El Arte Japonés de Ampliar Espacios en Hogares Pequeños

Transformando espacios reducidos

Una antigua filosofía japonesa está ganando protagonismo en el diseño de interiores actual: el concepto del Ma, que considera el espacio vacío como un elemento esencial en la creación del ambiente. Este enfoque no ve el vacío como una carencia, sino como una presencia importante. Es especialmente beneficioso para los departamentos pequeños, donde la acumulación de objetos puede generar una sobrecarga visual, provocando cansancio y malestar para quienes los habitan.

“En lugar de ocupar cada rincón, se busca permitir que el espacio respire. Se utilizan muebles bajos, divisiones flexibles y una circulación visual limpia para dar la impresión de mayor amplitud del lugar”, explica Flor Fasci, diseñadora de interiores del Estudio Flor Fasci. Aunque el concepto de Ma pueda parecer abstracto, tiene efectos tangibles en la vivencia de un espacio.

La importancia del espacio y el diseño

Fasci enfatiza que “la sensación de amplitud no está determinada únicamente por los metros cuadrados, sino más bien por la cantidad de objetos visibles, la continuidad visual entre diferentes ambientes, la luz natural que entra, el tamaño adecuado de los muebles y la existencia de espacios de guardado ocultos”. Esta perspectiva simplificada, pero efectiva, revoluciona la manera de concebir la vivienda.

El diseño japonés se basa en dos conceptos esenciales: el Ma, que busca valorar el vacío en el espacio, y el Okuyuki, que se refiere a la percepción de profundidad y continuidad de un lugar. Estos principios llevan a tomar decisiones concretas que permiten transformar visualmente cualquier ambiente, sin necesidad de realizar reformas o ampliar las paredes.

Estrategias para optimizar el espacio

Entre las estrategias más efectivas se encuentra la elección de muebles bajos. Este tipo de mobiliario ayuda a evitar la saturación visual y facilita una línea de vista más clara, permitiendo que la luz fluya sin obstáculos. Además, se utiliza la denominada “revelación gradual” en el diseño japonés, que consiste en no mostrar toda la casa de una sola vez. Para ello, se utilizan biombos o puertas corredizas que revelan gradualmente el espacio, creando una sensación de mayor recorrido y profundidad.

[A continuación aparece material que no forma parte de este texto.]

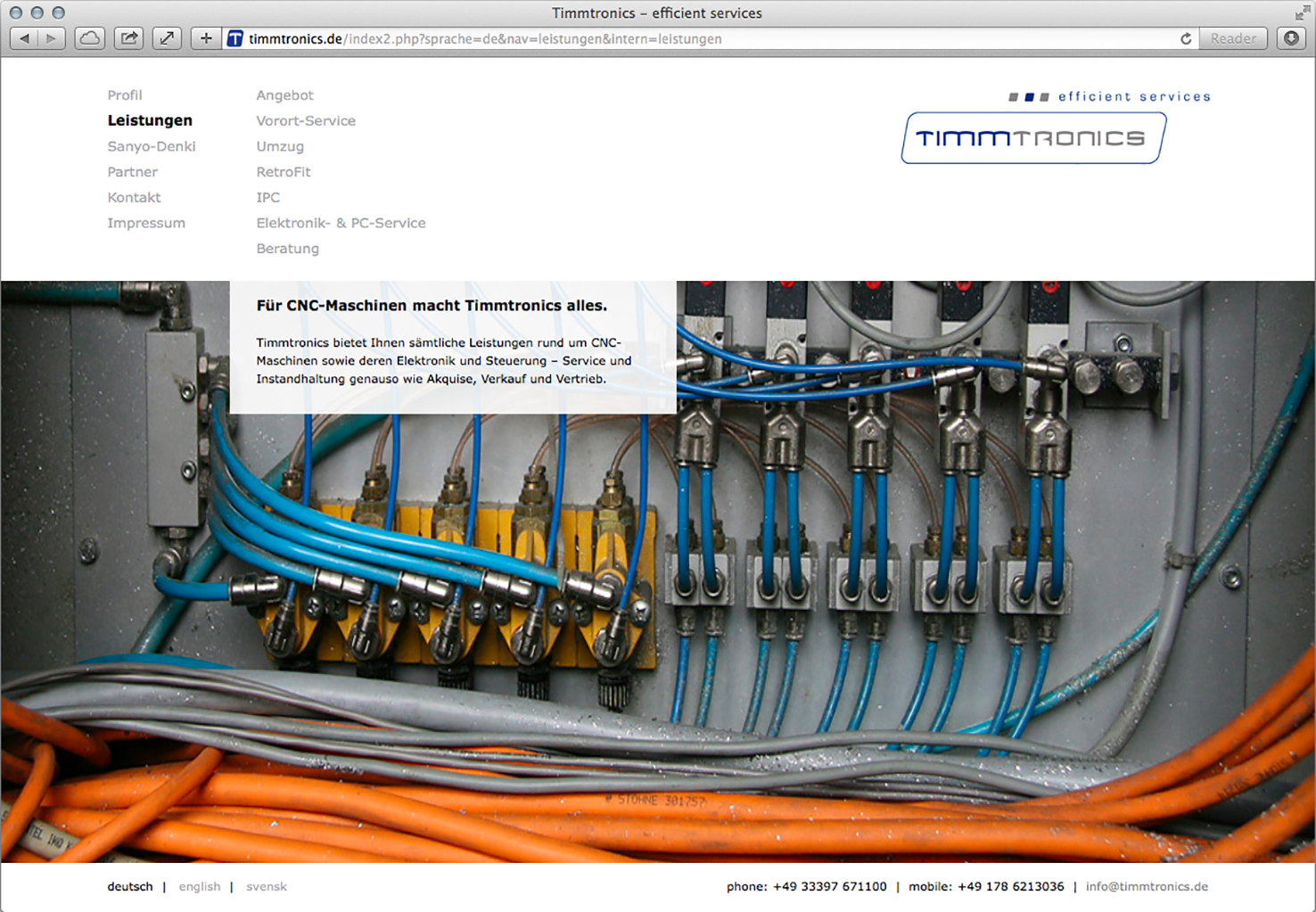The height and width of the screenshot is (912, 1316).
Task: Click the diagonal-arrow resize toolbar icon
Action: 167,38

En lo que respecta a la paleta de colores, los tonos neutros y las paredes blancas o en tonos muy claros son recomendables, ya que reflejan la luz y generan una ilusión de amplitud. Es esencial mantener las ventanas despejadas, favoreciendo así la entrada de luz natural y evitando cortinas pesadas, lo que permite una conexión visual con el exterior.

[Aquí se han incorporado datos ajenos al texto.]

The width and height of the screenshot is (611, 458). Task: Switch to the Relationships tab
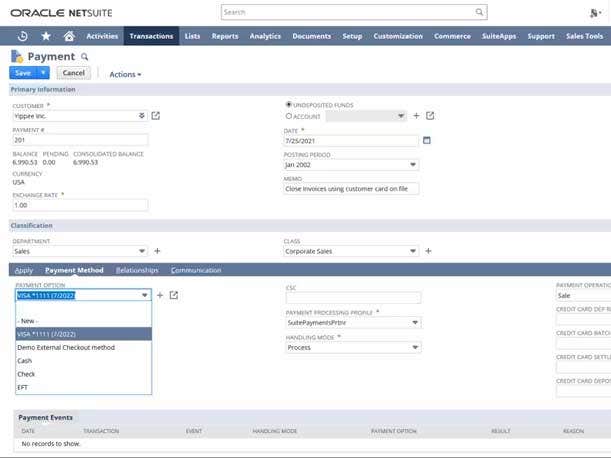click(x=137, y=270)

La multifuncionalidad también juega un papel clave en el diseño japonés. Se busca que un mismo espacio puede servir como salón durante el día y como dormitorio durante la noche, utilizando elementos como un futón o una mesa plegable. Un suelo despejado, con superficies continuas similares al tatami (esteras), ayuda a unificar los espacios y les brinda una sensación de apertura.

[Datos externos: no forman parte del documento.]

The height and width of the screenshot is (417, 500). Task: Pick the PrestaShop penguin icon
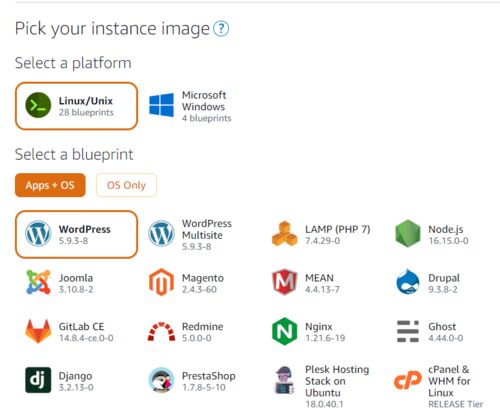(x=161, y=380)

Igualmente, se debe considerar la necesidad de eliminar el ruido visual, que puede ser un desafío y se refiere a la presencia de objetos innecesarios. Una estrategia útil es guardar los objetos por categorías o aplicar el método de los cinco segundos para decidir qué hacer con cada cosa tan pronto como se utiliza.

Reflexión sobre el bienestar en los espacios

No obstante, más allá de los metros cuadrados, Fasci resalta un punto frecuentemente pasado por alto: “Los espacios que brindan mayor bienestar no son necesariamente los más grandes o luminosos. Aquellos que logran un equilibrio entre luz natural, zonas de refugio y tranquilidad, orden visual, conexión con la naturaleza y materiales cálidos son los que realmente importan”. Este enfoque desplaza la atención del simple espacio físico hacia cómo habitamos el lugar, invitando a una reflexión sobre la decoración y el estilo de vida.

Consejos para implementar el truco japonés

  • Limitar la cantidad de objetos visibles.
  • Promover continuidad visual entre ambientes.
  • Priorizar la entrada de luz natural.
  • Optar por muebles proporcionados al espacio.
  • Incluir espacios de almacenamiento ocultos.

En conclusión, la clave para crear ambientes que fomenten el bienestar no radica en su tamaño o luminosidad, sino en la capacidad de lograr un equilibrio armónico.